Capital Commentary is the weekly current-affairs publication of CPJ, written to encourage the pursuit of public justice.

The Environmental “Cliff”

Steven E. Meyer


December 7, 2012

By Steven E. Meyer 

As important as the so-called “fiscal cliff” is, it pales into insignificance compared to the looming environmental “cliff.”  Under new World Bank President, Jim Yong Kim, the organization has launched a major effort to address climate change.  The bank is a leading development lender, and Kim—the first scientist to lead the organization—has said that the development challenge, especially in the poorest parts of the world, cannot be solved without tackling climate change.  

The report Turn Down the Heat, which was compiled for the bank by the Potsdam Institute for Climate Impact Research, explores the impact of a four degree Celsius (7.2 degree Fahrenheit) increase in temperature by the end of the century. Most scientists believe there is sufficient evidence to support the prediction of a four degree Celsius increase by then. The report has been published to coincide with the United Nations climate change meeting in Doha, Qatar that aims to extend the 1997 Kyoto Protocol.

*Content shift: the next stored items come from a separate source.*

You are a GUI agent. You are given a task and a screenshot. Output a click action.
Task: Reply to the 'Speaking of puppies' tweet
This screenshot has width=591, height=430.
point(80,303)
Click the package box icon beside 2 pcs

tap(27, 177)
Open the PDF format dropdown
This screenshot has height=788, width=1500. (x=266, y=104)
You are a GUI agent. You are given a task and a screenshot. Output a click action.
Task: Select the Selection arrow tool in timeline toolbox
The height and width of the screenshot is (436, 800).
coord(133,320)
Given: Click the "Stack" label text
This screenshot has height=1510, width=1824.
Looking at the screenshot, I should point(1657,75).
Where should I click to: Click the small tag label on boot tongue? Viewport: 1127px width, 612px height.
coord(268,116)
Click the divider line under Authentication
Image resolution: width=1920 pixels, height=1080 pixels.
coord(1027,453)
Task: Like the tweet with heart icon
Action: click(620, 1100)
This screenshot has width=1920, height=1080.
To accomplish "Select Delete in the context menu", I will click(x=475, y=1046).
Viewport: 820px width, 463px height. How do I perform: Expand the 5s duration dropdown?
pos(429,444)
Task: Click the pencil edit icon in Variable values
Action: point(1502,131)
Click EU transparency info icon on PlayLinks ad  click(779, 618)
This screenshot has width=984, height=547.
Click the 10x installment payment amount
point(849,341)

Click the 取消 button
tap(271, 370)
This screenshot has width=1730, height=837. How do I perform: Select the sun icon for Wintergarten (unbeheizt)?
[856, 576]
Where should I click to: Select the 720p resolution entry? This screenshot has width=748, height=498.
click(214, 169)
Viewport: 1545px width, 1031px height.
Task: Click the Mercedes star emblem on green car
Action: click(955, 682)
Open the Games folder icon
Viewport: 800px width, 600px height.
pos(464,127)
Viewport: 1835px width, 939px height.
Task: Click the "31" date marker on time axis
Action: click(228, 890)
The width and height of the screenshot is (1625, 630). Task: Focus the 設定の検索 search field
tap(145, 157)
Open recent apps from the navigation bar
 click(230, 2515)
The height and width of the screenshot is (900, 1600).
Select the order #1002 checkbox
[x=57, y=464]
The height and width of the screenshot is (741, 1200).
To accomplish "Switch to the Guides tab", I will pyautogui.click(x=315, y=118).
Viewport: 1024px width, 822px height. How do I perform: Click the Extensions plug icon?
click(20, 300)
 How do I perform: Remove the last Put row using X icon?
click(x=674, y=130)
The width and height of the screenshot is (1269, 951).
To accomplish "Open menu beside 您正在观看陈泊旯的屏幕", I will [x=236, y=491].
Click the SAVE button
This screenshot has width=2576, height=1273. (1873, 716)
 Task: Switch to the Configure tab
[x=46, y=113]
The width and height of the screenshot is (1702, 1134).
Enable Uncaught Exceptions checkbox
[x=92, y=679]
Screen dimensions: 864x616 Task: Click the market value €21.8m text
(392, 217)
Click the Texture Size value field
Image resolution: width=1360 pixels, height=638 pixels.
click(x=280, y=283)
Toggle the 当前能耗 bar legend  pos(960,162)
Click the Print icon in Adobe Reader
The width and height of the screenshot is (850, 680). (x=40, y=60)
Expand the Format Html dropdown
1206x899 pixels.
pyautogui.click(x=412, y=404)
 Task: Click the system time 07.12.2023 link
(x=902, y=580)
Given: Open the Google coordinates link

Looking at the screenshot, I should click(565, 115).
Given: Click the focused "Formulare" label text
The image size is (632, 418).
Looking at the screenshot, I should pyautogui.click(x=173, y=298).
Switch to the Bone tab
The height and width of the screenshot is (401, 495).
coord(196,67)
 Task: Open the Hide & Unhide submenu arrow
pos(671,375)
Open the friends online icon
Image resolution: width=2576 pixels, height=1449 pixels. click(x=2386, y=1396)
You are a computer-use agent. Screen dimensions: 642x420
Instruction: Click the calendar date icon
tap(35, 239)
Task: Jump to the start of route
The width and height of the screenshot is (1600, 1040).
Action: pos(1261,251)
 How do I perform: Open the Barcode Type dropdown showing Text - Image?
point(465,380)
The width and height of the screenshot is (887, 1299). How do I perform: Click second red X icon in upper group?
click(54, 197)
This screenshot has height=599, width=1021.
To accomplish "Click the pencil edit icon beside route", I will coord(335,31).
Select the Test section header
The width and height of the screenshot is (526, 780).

According to the report (as well as other documentation), the effects of climate change are accelerating faster than anticipated just a few years ago. Arctic ice is melting at an alarming rate, leading to a constant rise in sea levels. Since 2010 more people live in cities than rural areas, and most cities are on the coast where they will be subject to flooding and, in some cases, to outright destruction.  Extreme heat waves have hit places such as the United States, Europe and Russia during the past decade; the Mediterranean Sea region could record temperatures as much as nine degrees Celsius hotter in during the summer than they do now; hurricanes, typhoons, cyclones and tornadoes are now more common than historical records would predict.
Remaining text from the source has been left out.